What the task requires: Duplicate the stretch of entries from the line containing "Find the location" through the end of the entries, both ends included, and leave the pictures out.

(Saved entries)
· · · ·

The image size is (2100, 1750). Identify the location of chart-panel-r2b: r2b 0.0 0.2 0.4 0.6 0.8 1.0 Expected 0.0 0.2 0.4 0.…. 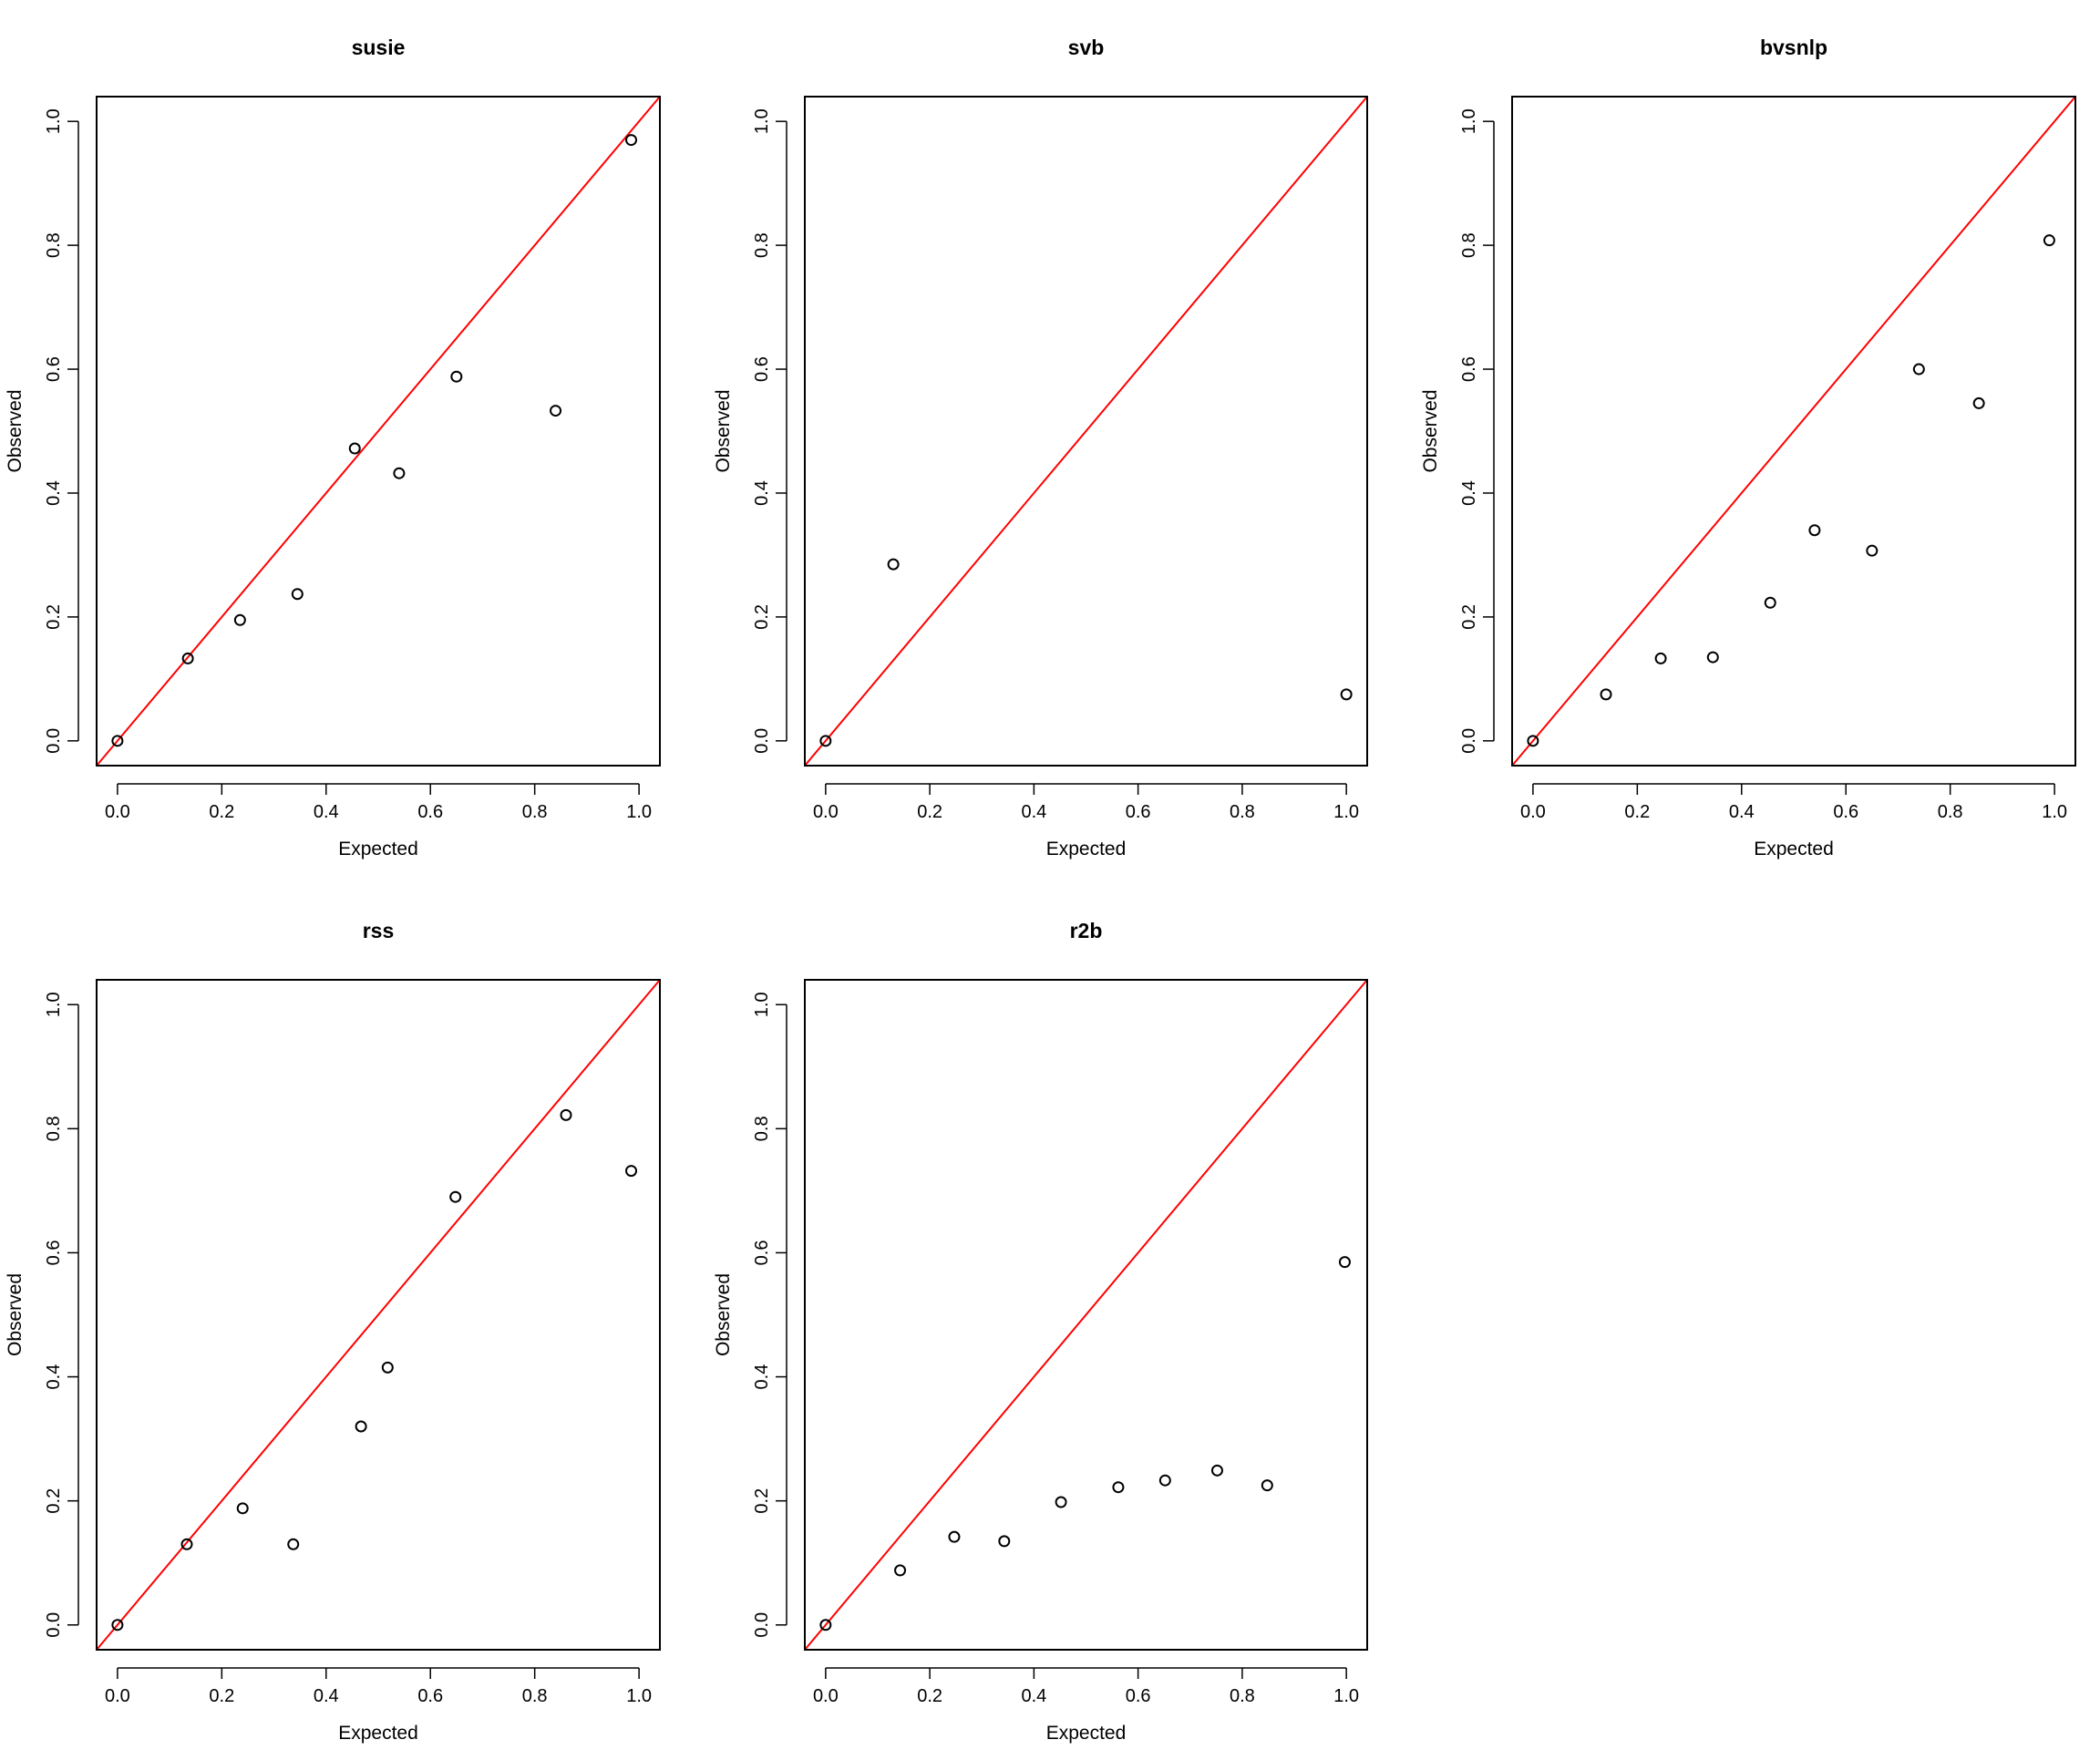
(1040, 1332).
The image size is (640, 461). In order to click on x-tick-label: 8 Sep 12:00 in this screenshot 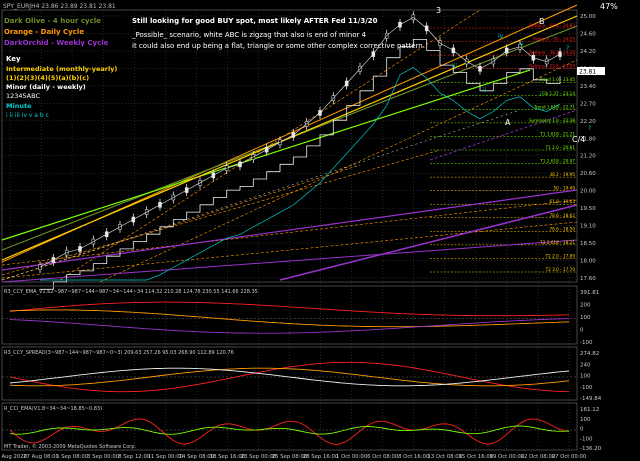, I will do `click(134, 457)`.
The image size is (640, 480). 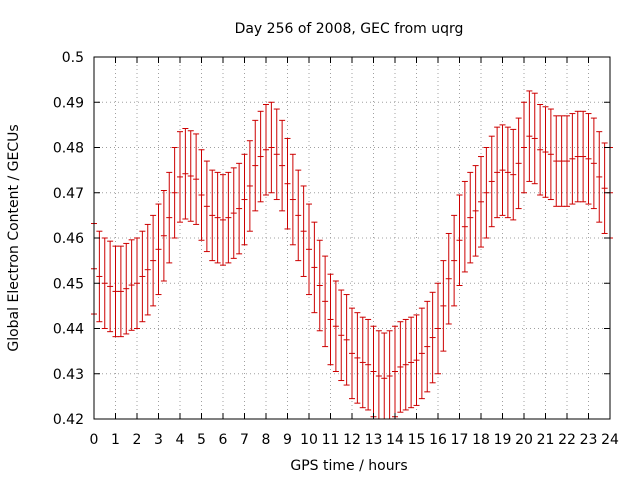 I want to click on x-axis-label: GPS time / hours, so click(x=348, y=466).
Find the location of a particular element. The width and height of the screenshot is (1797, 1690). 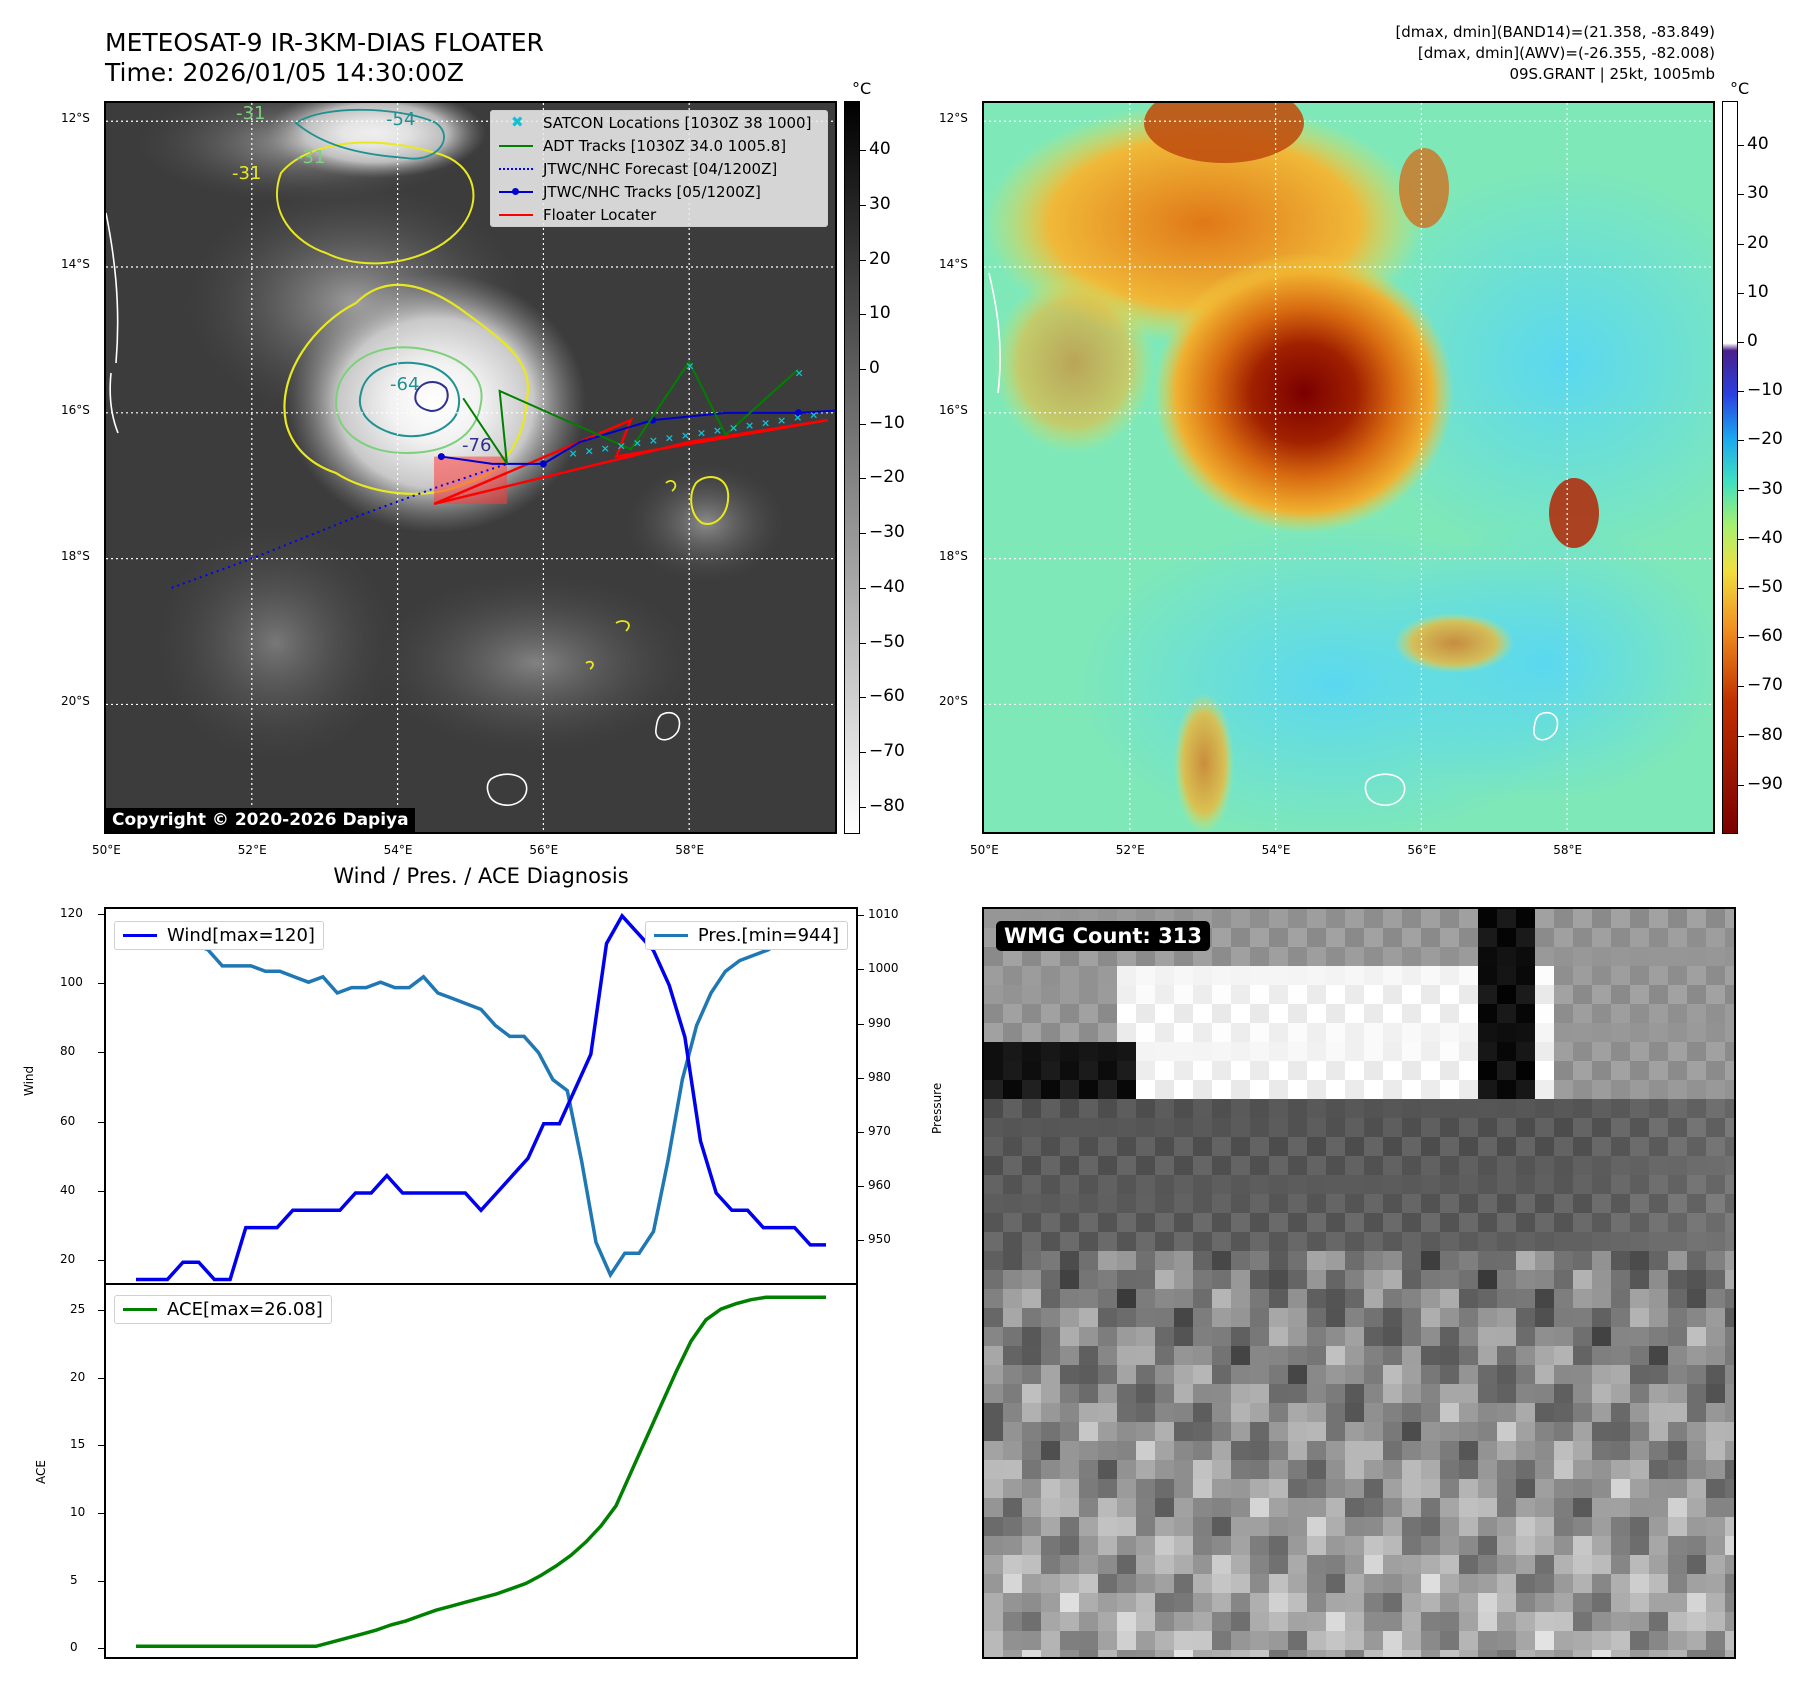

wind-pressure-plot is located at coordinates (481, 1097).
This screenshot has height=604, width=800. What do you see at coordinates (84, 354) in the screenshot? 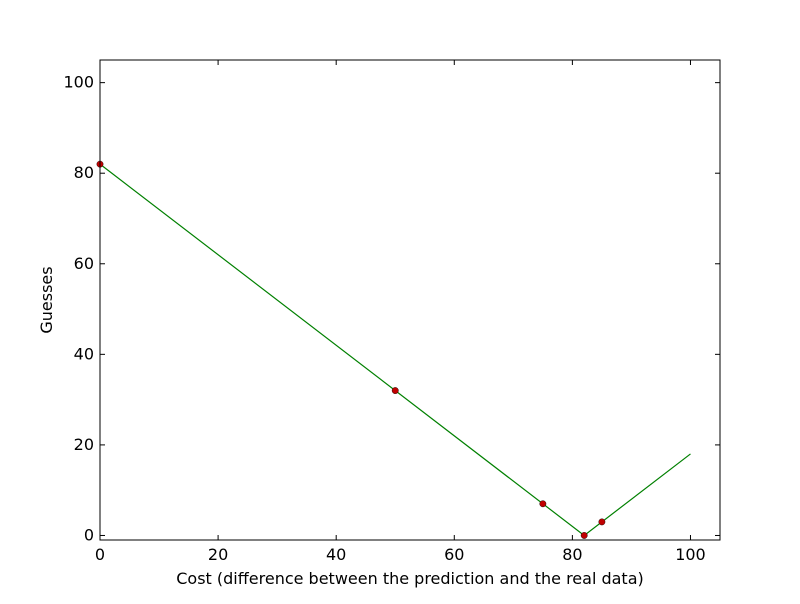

· · · ·

Output for this exercise:
Find the location of a particular element. The width and height of the screenshot is (1797, 1690). 

wind-pressure-plot is located at coordinates (481, 1097).
This screenshot has height=604, width=800. What do you see at coordinates (84, 354) in the screenshot? 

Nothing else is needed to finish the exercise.